O TRF da 4ª Região (RS) concedeu habeas corpus e trancou ação penal contra o procurador da Fazenda Nacional Jorge Humberto Magnelli Bittencourt. Ele tinha sido denunciado sob a acusação de, em 4 de agosto de 2014, em recurso de agravo decorrente de uma execução fiscal, difamar o juiz estadual catarinense Maycon Rangel Favareto.

Ao recorrer de uma decisão proferida em ação que tramita na 2ª Vara da comarca de Campos Novos (SC), o procurador – após referir-se ao “caos forense” – escreveu que “(…) alguns juízes estão ‘assinando’ (sem ler) decisões feitas por assessores e estagiários, pois não é possível crer que alguém aprovado no difícil concurso da magistratura seja realmente capaz de produzir ‘pérolas’ como a presente’’.
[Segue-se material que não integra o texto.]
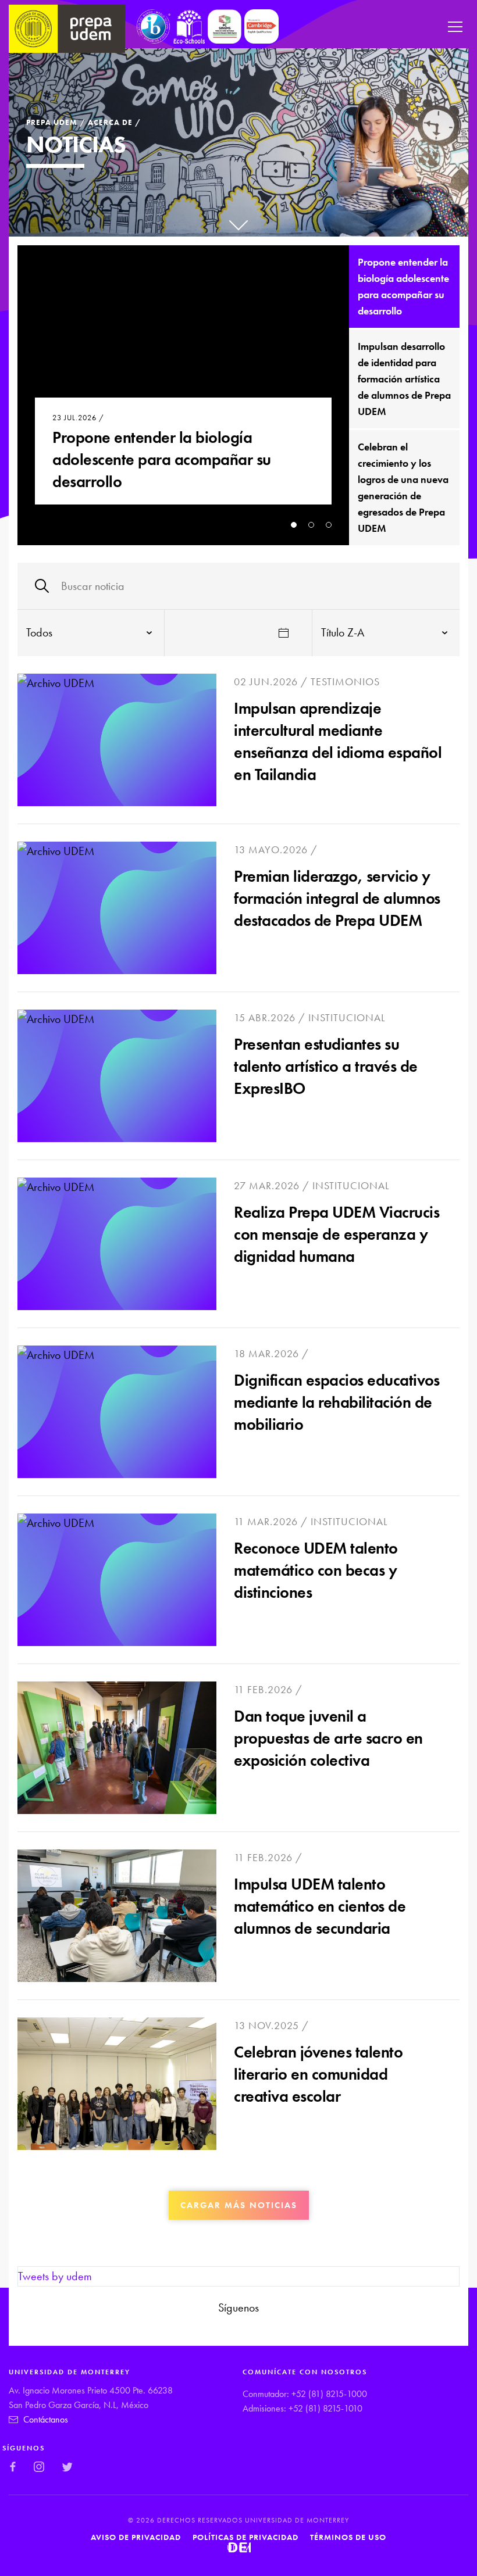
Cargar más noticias (238, 2205)
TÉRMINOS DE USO (348, 2537)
Sentindo-se ofendido, o magistrado representou ao Ministério Público, que aforou a ação penal. A Advocacia-Geral da União requereu o trancamento.

Mas, como o pedido foi rejeitado pela 3ª Turma Recursal de Santa Catarina, o caso chegou ao TRF-4. Para o relator do habeas corpus, desembargador federal Márcio Antônio Rocha “as palavras – de fato deselegantes – podem não guardar lesividade suficiente à configuração da via penal, restringindo-se aos aspectos cíveis, já desencadeados na esfera própria”.

Houve voto divergente, mas prevaleceu a decisão majoritária de que “uma pessoa só pode ser acusada de difamar outra quando a ofende com fato determinado e objetivo, não bastando uma imputação vaga ou indefinida”. (Proc. nº 5035781-87.2016.4.04.0000).

Procedência do pedido cível de indenização

Juiz e procurador tiveram, porém, outro litígio judicial. Os mesmos fatos deram origem a uma ação cível por dano moral, desencadeada pelo magistrado Maycon, que teve sentença de procedência, condenando o procurador Bittencourt a pagar indenização de R$ 20 mil.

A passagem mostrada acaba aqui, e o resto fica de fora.